Como a cozinha tem um volume bem maior de trabalho que as outras áreas, todo dia eu participava das atividades na parte da manhã. Já na parte da tarde, eu revezava: além da cozinha, também ajudava com os viveiros, no que eles chamam de ‘enriquecimento ambiental’. Fazia redes usando tecidos, preparava cordas para os macaquinhos se pendurarem, separava bichinhos de pelúcia para as brincadeiras, tudo para deixar os viveiros mais divertidos e aconchegantes.

 

Às vezes, ia para a enfermaria para ajudar a manter o local limpo ou preencher fichas de cadastro. Lá, eu tive a oportunidade de acompanhar as biólogas da equipe no tratamento de muitos animais bem de perto. E foi na enfermaria que eu conheci o Clarck, um sagui já velhinho que precisava de muitos cuidados, como fisioterapia e inalações diárias. Não sei explicar o porquê, mas eu me apeguei tanto que acabei cuidando dele durante a semana inteira. Não tenho nenhuma formação na área, mas todas as biólogas da equipe foram muito prestativas e me ajudavam a cuidar direitinho do Clarck.

 

São muitas atividades e os dias lá são puxados. Sem contar que a emoção fica aflorada, já que o projeto abriga animais em situações diversas. Alguns macaquinhos chegam resgatados de maus tratos, outros eletrocutados na fiação da cidade grande, alguns chegam bebês, órfãos e necessitando de atenção, outros tantos mais velhinhos, com deficiências físicas… cada um recebe todo o cuidado que precisa. É lindo ver o amor de toda a equipe envolvida nesse trabalho, e fica impossível não se apaixonar também.

 

Mas não faltam momentos de diversão, viu? Desde as refeições, as conversas antes de dormir, até as escapadinhas (autorizadas, é claro!) à noite para uma pizza no shopping ou um show em uma cidade próxima. Tudo que vivemos durante esse período acaba sendo muito intenso! Conheci pessoas maravilhosas, fiz amigos e sinto muita saudade de tudo que vivi nessa semana inesquecível.

 

Se animou?

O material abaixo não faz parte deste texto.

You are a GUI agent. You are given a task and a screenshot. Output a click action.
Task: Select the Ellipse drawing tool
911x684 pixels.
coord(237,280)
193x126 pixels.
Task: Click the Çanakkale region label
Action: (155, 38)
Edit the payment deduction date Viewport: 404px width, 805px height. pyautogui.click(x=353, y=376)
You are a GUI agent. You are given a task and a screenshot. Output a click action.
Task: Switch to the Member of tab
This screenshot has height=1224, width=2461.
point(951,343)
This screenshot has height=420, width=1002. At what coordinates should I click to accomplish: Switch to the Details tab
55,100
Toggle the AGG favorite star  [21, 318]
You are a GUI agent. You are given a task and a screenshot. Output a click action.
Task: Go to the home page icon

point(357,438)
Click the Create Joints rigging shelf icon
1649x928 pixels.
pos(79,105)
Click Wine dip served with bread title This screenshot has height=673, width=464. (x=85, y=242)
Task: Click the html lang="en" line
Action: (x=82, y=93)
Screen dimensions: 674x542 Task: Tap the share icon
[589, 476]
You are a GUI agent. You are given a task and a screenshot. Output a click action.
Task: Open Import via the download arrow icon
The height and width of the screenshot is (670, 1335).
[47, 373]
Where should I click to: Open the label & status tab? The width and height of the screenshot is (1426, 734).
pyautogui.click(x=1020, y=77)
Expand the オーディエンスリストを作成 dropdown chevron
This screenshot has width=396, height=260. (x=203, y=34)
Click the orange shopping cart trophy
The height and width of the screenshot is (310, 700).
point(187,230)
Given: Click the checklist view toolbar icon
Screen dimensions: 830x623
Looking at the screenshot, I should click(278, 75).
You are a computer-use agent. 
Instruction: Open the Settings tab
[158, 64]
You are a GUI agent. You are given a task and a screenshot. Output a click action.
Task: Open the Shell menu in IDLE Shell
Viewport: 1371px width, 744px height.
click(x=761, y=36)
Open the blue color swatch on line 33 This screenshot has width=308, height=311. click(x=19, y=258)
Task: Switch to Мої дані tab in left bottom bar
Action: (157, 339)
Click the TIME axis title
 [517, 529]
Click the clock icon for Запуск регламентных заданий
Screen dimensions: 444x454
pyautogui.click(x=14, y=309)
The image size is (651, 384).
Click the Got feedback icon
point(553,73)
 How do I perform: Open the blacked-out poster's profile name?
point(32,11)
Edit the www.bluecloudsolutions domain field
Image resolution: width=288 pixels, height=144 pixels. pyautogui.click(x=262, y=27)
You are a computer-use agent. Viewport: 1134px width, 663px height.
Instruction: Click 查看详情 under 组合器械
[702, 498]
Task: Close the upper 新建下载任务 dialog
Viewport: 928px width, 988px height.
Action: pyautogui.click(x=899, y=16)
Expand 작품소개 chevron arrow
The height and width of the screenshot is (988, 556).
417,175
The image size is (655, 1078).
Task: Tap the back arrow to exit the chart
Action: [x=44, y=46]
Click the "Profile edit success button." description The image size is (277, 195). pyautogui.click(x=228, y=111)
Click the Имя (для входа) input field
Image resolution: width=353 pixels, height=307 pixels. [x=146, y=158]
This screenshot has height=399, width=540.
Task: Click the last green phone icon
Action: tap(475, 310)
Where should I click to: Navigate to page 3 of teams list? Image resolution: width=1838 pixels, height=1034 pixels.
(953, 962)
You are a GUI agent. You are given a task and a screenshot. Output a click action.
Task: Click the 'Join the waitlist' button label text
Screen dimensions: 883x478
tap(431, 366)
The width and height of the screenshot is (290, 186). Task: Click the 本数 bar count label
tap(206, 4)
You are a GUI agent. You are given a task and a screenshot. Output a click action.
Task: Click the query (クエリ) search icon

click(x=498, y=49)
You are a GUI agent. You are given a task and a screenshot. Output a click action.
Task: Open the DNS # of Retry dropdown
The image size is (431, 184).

Anote as dicas:

1) Algumas agências de viagens e intercâmbio oferecem programas de voluntariado, mas eu optei por entrar em contato diretamente com a instituição que escolhi. Assim, pude ter certeza de que o dinheiro seria totalmente revertido para o projeto, o que me deu mais segurança e me deixou mais feliz ainda por fazer parte disso! Eu recomendo demais o programa do Projeto Mucky (clique aqui para saber mais), mas nas minhas pesquisas descobri outras instituições que aceitam ecovoluntários:

Instituto Ekko Brasil – Projeto Lontra
Criadouro Onça Pintada
Projeto Baleia Jubarte
Reserva Ecológica Chontachaka – Manú, Perú

2) Não pense nessa viagem como lazer ou uma oportunidade de fazer selfies com animais. Leve essa experiência a sério, esteja disposto a aprender, a trabalhar duro e a dar o seu melhor em prol do meio ambiente e da natureza. Só vá se a sua intenção estiver de acordo com o que se espera de um ecovoluntário: comprometimento, trabalho e muito amor.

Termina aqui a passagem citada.